Start of TEXT EXCERPT
Yeah, I love my baby, she’s long and lean

You mess with her, you’ll see a man get mean

***

As disorganized as the Stars looked against Vegas, they looked equally as resilient in Nashville.

Maybe it’s a bit of a mental thing, as the Stars (and Anton Khudobin in particular) have made themselves rather comfortable in the town that fancies itself as “Smashville” for vaguely aesthetic marketing reasons. Maybe the Predators are finally reaping the bitter rewards of selling their enviable defensive depth to pay for pyrite up front and an aging goaltender in net. Or maybe the Stars are just better than the Predators this year.

Certainly last night’s contest would suggest as much, as the Stars entered the game with some encouraging play, ceded the ice to Nashville for a bit, and then roared back in the second period to remind the fans that the city of Dallas can claim more than just the hockey rink where the Winter Classic is going to be played. They own the Predators, right now.

You know the Predators had a few names circled on their whiteboards, the standard “don’t let them beat us” guys. Jamie Benn, John Klingberg, Miro Heiskanen, and so forth. But in the end, the Predators beat themselves, both by not scoring as much as they have to (given their porous goaltending) and by giving the Stars every chance to make their own chances count, which Dallas did. Enter Blake Comeau.

Blake Comeau may be infamous when it comes to breakaways, but his scoring this season is already leaps and bounds ahead of where it looked for much of last year. His shot on that shorthanded breakaway was confident and lethal, as Rinne looked like someone waiting for another move or step when the puck flew by him. It was a massive swing, coming as it did on a power play where the Predators could have taken control of the game. But power plays did more or less the opposite of what they’re supposed to do for both teams Saturday, as Dallas lost some momentum after their pair of chances in the first.
End of TEXT EXCERPT
Start of RAW DATA
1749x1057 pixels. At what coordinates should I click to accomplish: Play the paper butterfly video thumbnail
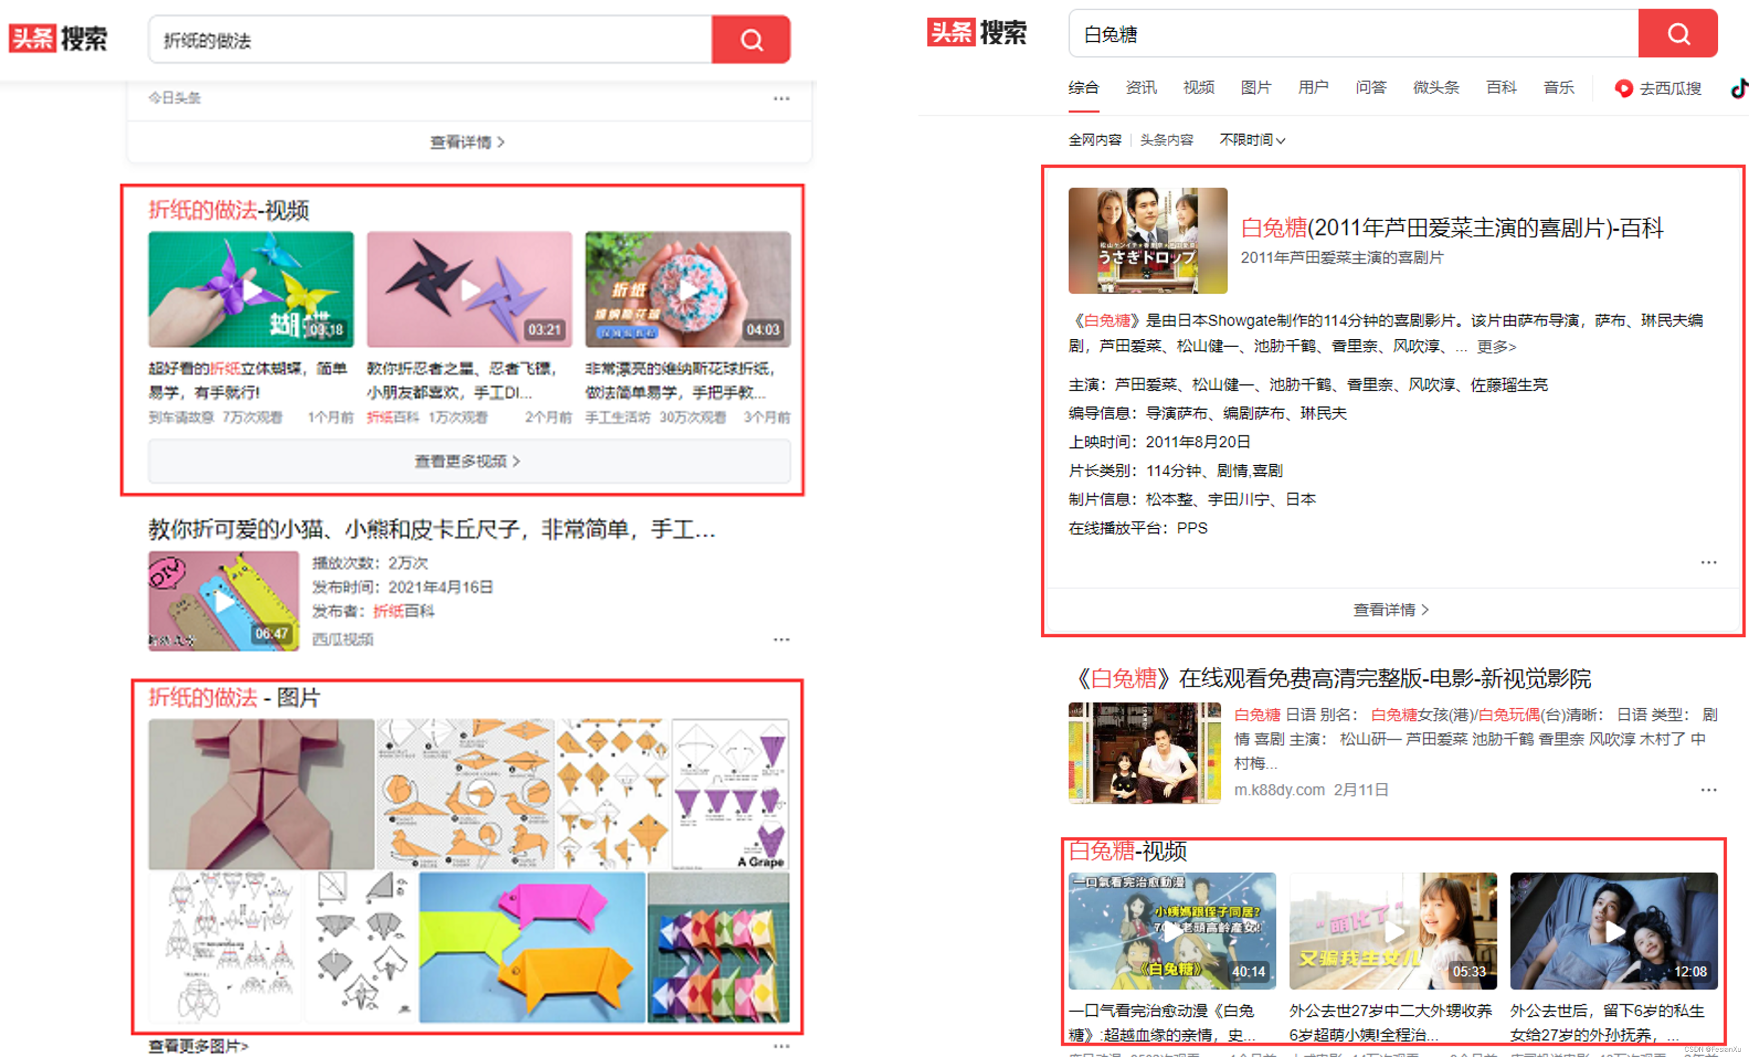click(251, 290)
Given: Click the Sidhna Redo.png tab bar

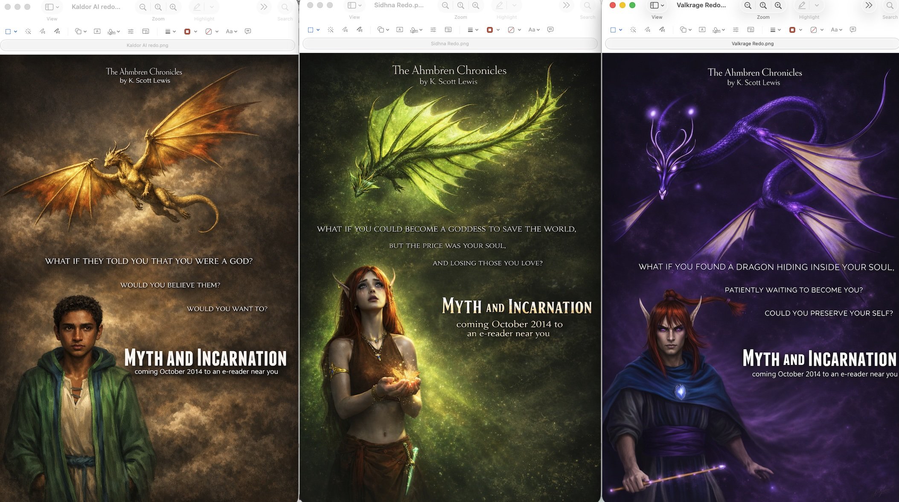Looking at the screenshot, I should click(450, 44).
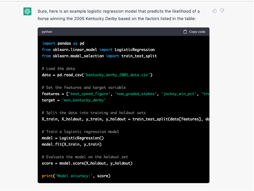This screenshot has width=254, height=191.
Task: Click the thumbs up feedback icon
Action: (x=215, y=11)
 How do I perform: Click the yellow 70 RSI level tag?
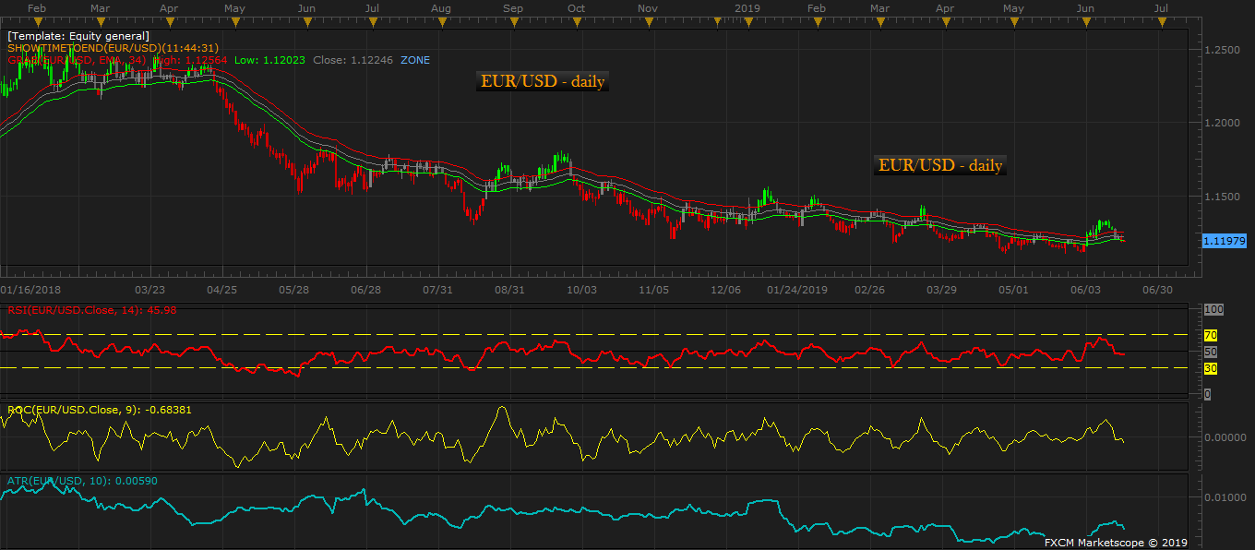coord(1211,335)
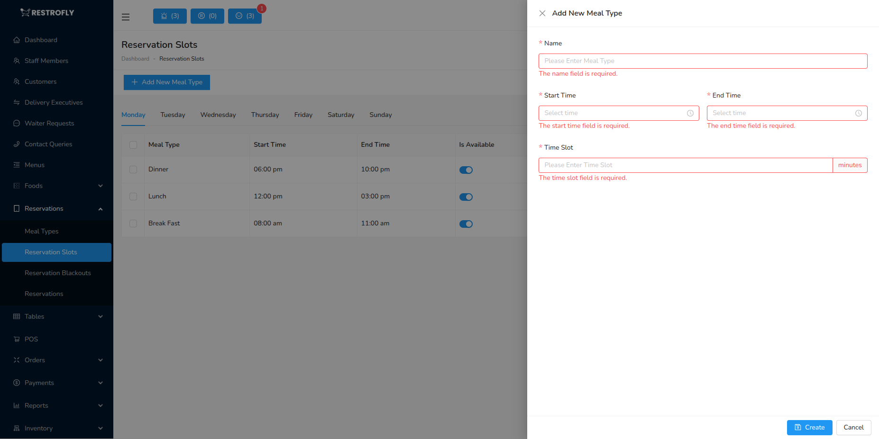Click the Name input field
Image resolution: width=879 pixels, height=439 pixels.
703,61
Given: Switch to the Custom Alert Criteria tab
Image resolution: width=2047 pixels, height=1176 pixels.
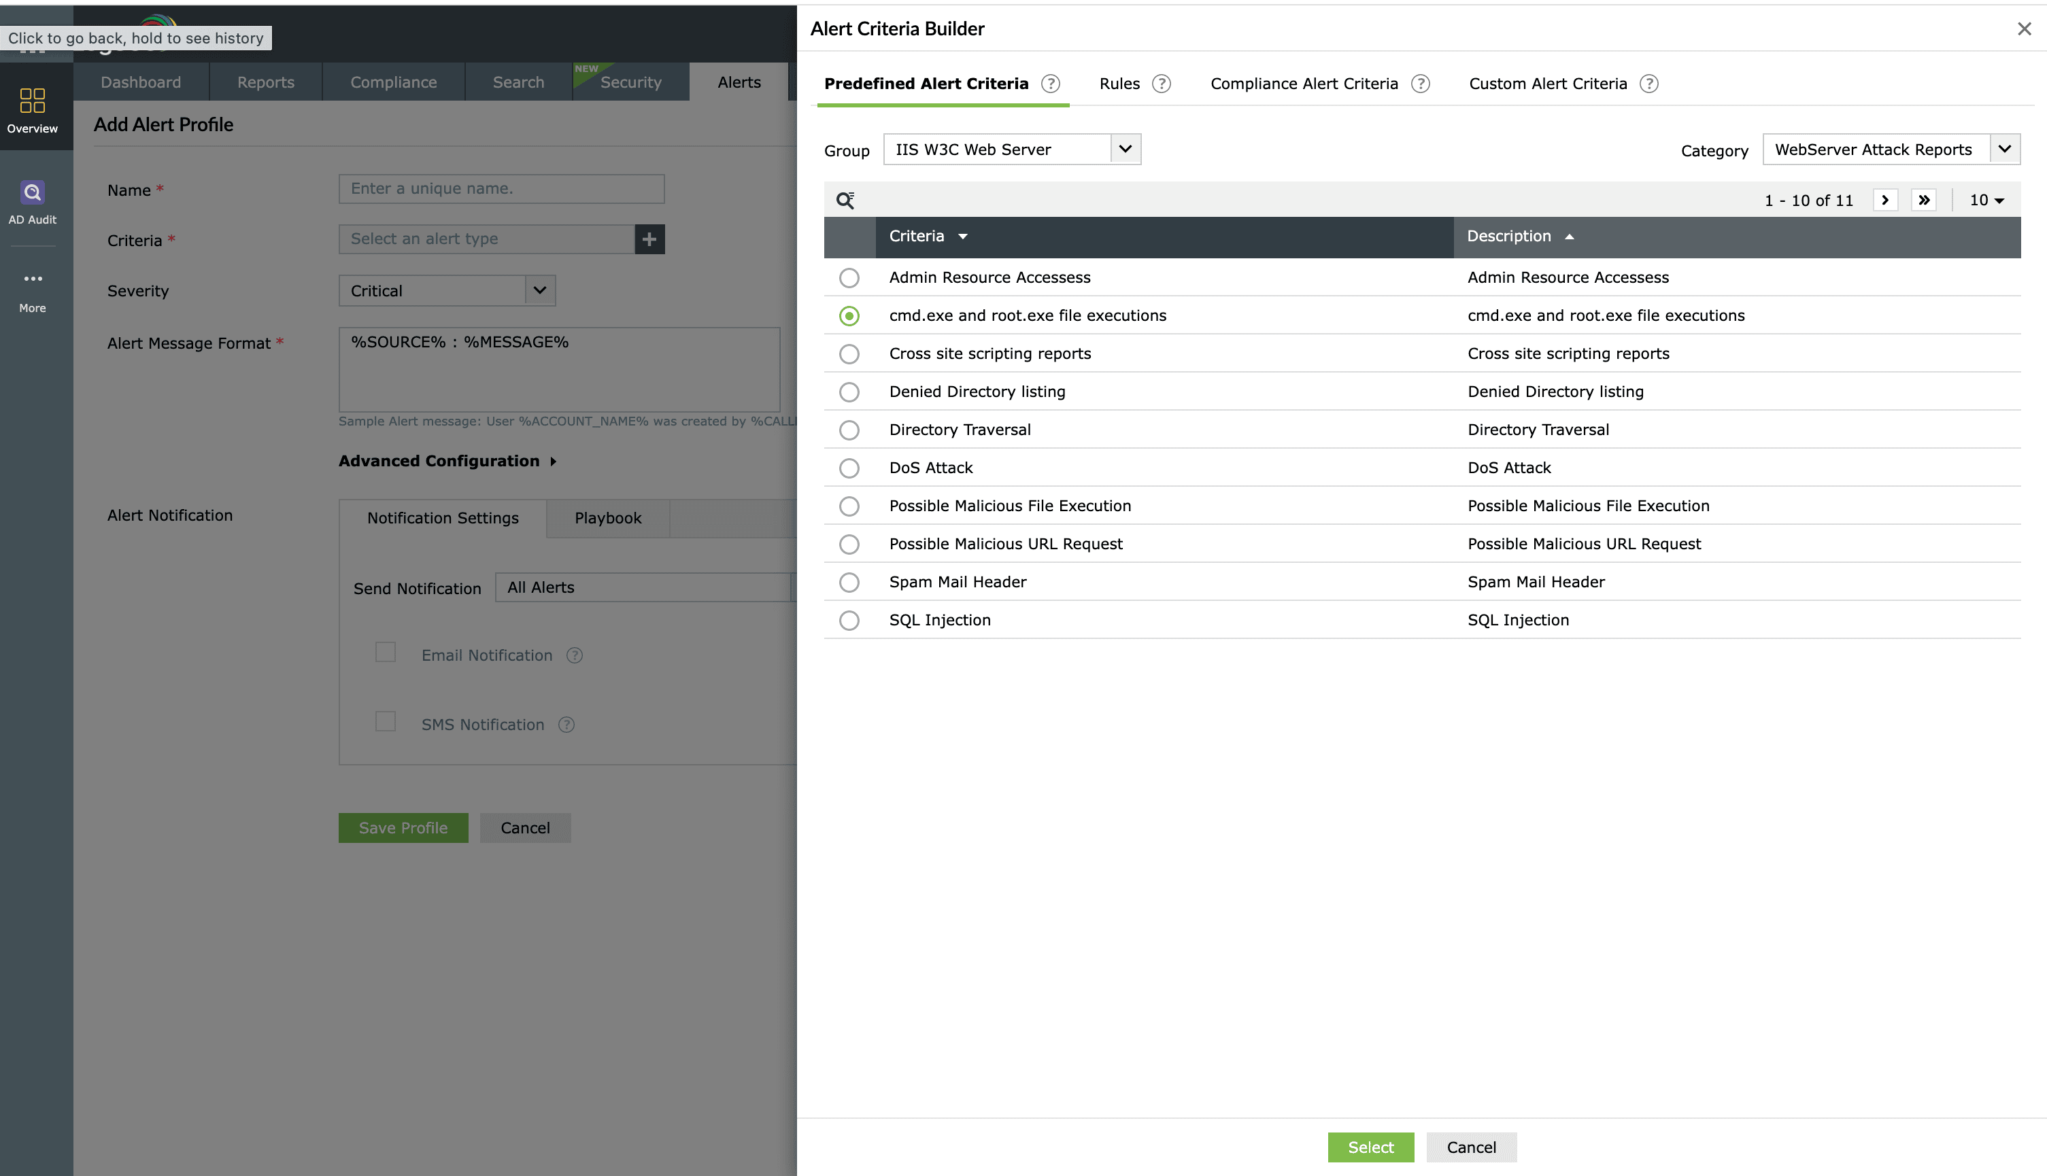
End of RAW DATA
Return the passage of the Stars–Predators game recap between "Yeah, I love" and "Predators this year.", inclusive, copied word for word.

Yeah, I love my baby, she’s long and lean

You mess with her, you’ll see a man get mean

***

As disorganized as the Stars looked against Vegas, they looked equally as resilient in Nashville.

Maybe it’s a bit of a mental thing, as the Stars (and Anton Khudobin in particular) have made themselves rather comfortable in the town that fancies itself as “Smashville” for vaguely aesthetic marketing reasons. Maybe the Predators are finally reaping the bitter rewards of selling their enviable defensive depth to pay for pyrite up front and an aging goaltender in net. Or maybe the Stars are just better than the Predators this year.